**What is needed:** Your reply should be the complete data, reproduced exactly.

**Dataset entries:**
[Start of section]

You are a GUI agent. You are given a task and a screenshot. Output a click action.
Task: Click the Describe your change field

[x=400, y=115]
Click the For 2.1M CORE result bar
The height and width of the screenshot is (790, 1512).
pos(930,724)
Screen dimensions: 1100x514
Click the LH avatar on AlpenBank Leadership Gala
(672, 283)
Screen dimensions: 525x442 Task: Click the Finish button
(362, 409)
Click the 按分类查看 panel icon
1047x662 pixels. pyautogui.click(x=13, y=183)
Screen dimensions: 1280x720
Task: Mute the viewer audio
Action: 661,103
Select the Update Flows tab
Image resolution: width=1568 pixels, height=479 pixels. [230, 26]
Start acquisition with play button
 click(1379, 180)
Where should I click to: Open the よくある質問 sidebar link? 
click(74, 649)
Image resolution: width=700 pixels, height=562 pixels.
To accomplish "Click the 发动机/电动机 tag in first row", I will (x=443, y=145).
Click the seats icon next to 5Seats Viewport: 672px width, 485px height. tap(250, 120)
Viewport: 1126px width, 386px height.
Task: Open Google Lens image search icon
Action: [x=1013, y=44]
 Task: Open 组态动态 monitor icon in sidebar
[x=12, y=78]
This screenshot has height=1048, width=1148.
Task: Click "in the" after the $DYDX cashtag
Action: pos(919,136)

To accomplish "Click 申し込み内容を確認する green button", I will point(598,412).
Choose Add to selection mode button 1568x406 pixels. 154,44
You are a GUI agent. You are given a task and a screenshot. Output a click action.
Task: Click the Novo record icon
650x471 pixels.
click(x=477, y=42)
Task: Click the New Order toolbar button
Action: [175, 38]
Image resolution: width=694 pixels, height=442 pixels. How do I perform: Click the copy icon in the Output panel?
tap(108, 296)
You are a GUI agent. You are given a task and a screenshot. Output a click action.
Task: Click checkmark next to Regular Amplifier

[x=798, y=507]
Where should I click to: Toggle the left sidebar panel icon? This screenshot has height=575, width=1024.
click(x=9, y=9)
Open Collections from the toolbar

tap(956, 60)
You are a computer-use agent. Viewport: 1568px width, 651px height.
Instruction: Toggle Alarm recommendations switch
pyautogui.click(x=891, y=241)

[End of section]

**Output of the exercise:**
You are a GUI agent. You are given a task and a screenshot. Output a click action.
Task: Click the Describe your change field

[x=400, y=115]
Click the For 2.1M CORE result bar
The height and width of the screenshot is (790, 1512).
pos(930,724)
Screen dimensions: 1100x514
Click the LH avatar on AlpenBank Leadership Gala
(672, 283)
Screen dimensions: 525x442 Task: Click the Finish button
(362, 409)
Click the 按分类查看 panel icon
1047x662 pixels. pyautogui.click(x=13, y=183)
Screen dimensions: 1280x720
Task: Mute the viewer audio
Action: 661,103
Select the Update Flows tab
Image resolution: width=1568 pixels, height=479 pixels. [230, 26]
Start acquisition with play button
 click(1379, 180)
Where should I click to: Open the よくある質問 sidebar link? 
click(74, 649)
Image resolution: width=700 pixels, height=562 pixels.
To accomplish "Click the 发动机/电动机 tag in first row", I will (x=443, y=145).
Click the seats icon next to 5Seats Viewport: 672px width, 485px height. tap(250, 120)
Viewport: 1126px width, 386px height.
Task: Open Google Lens image search icon
Action: [x=1013, y=44]
 Task: Open 组态动态 monitor icon in sidebar
[x=12, y=78]
This screenshot has height=1048, width=1148.
Task: Click "in the" after the $DYDX cashtag
Action: pos(919,136)

To accomplish "Click 申し込み内容を確認する green button", I will point(598,412).
Choose Add to selection mode button 1568x406 pixels. 154,44
You are a GUI agent. You are given a task and a screenshot. Output a click action.
Task: Click the Novo record icon
650x471 pixels.
click(x=477, y=42)
Task: Click the New Order toolbar button
Action: [175, 38]
Image resolution: width=694 pixels, height=442 pixels. How do I perform: Click the copy icon in the Output panel?
tap(108, 296)
You are a GUI agent. You are given a task and a screenshot. Output a click action.
Task: Click checkmark next to Regular Amplifier

[x=798, y=507]
Where should I click to: Toggle the left sidebar panel icon? This screenshot has height=575, width=1024.
click(x=9, y=9)
Open Collections from the toolbar

tap(956, 60)
You are a computer-use agent. Viewport: 1568px width, 651px height.
Instruction: Toggle Alarm recommendations switch
pyautogui.click(x=891, y=241)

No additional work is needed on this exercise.